Un supergroupe de metal
En marge de ces opérations, Savage Lands entend utiliser sa communauté, son audience, dans le but d’acculturer le grand public à la biodiversité. Forts de leur expérience, Dirk Verbeuren et Sylvain Demercastel ont donc fondé un supergroupe portant le nom de l’ONG – la seule au monde à être signée sur un label musical, en l’occurrence Season of Mist.
« Jusque-là, j’avais déjà abordé artistiquement la thématique de l’écologie sur des titres comme “Madame nature” ou encore “Assis soient-ils” avec Peter Garrett de Midnight Oil. Mais quand il s’agit de mener une action, l’aspect collectif est toujours vertueux et permet d’obtenir une tribune plus conséquente.
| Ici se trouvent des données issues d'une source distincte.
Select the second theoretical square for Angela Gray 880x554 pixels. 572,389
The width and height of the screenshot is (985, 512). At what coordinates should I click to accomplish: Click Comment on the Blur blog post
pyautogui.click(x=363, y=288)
La synergie entre les groupes et la transversalité de l’engagement m’ont paru intéressants et originaux », témoigne Helldebert, l’alter ego metal du chanteur Aldebert, tête d’affiche du Hellfest Kids en 2024, pour La Relève et La Peste.
En concert, les musiciens sont d’ailleurs rejoints par des personnalités influentes du metal, qui plus est véganes, comme la canadienne Alissa White-Gluz (Arch Enemy) ou Shane Embury (Napalm Death). Un collectif atypique, qui s’est produit sur l’une des mainstages du Hellfest 2024. Leurs chansons, habillées d’images de nature et de déforestation projetées sur un écran géant, ont conquis les spectateurs et spectatrices.
« Nous jouons sur scène uniquement s’il y a un intérêt pour l’ONG […] À un moment donné, il faudra comprendre que le concept est plus important que les gens qui l’incarnent », explique Sylvain.
Savage Lands au Hellfest 2024 – Crédit photo : Cédric Le Dantec
En février dernier, le supergroupe a également dévoilé son premier album, « Army of the Trees », ayant donné lieu à la production d’une première édition limitée de 450 BioVinyls déjà épuisée, dont les bénéfices serviront à financer des projets de reforestation.
« Grâce à une étude d’impact commandée par l’agence de marketing Initiatives à laquelle nous avons eu accès, nous savons que les metalleux et metalleuses du Hellfest sont plus sensibles aux enjeux environnementaux que la population moyenne, et qu’elles et ils sont prêt·es à payer un produit plus cher dès lors qu’il finance des actions à visée écologique », révèle le musicien.
Pour preuve, des bagues metal, conçues avec la maison Flibustier Paris, ont atteint la deuxième place des ventes sur le site internet de la bijouterie.
Après avoir affirmé sa légitimité dans la sphère metal, et au-delà, Savage Lands a lancé le mouvement Army of the Trees, une émanation de l’ONG destinée à rendre l’écologie accessible à toutes et à tous. Un slogan, une marque, qui deviendra une licence libre, que les artistes pourront s’approprier sur leurs tee-shirts et, plus largement, dans leur merchandising, en signe de ralliement.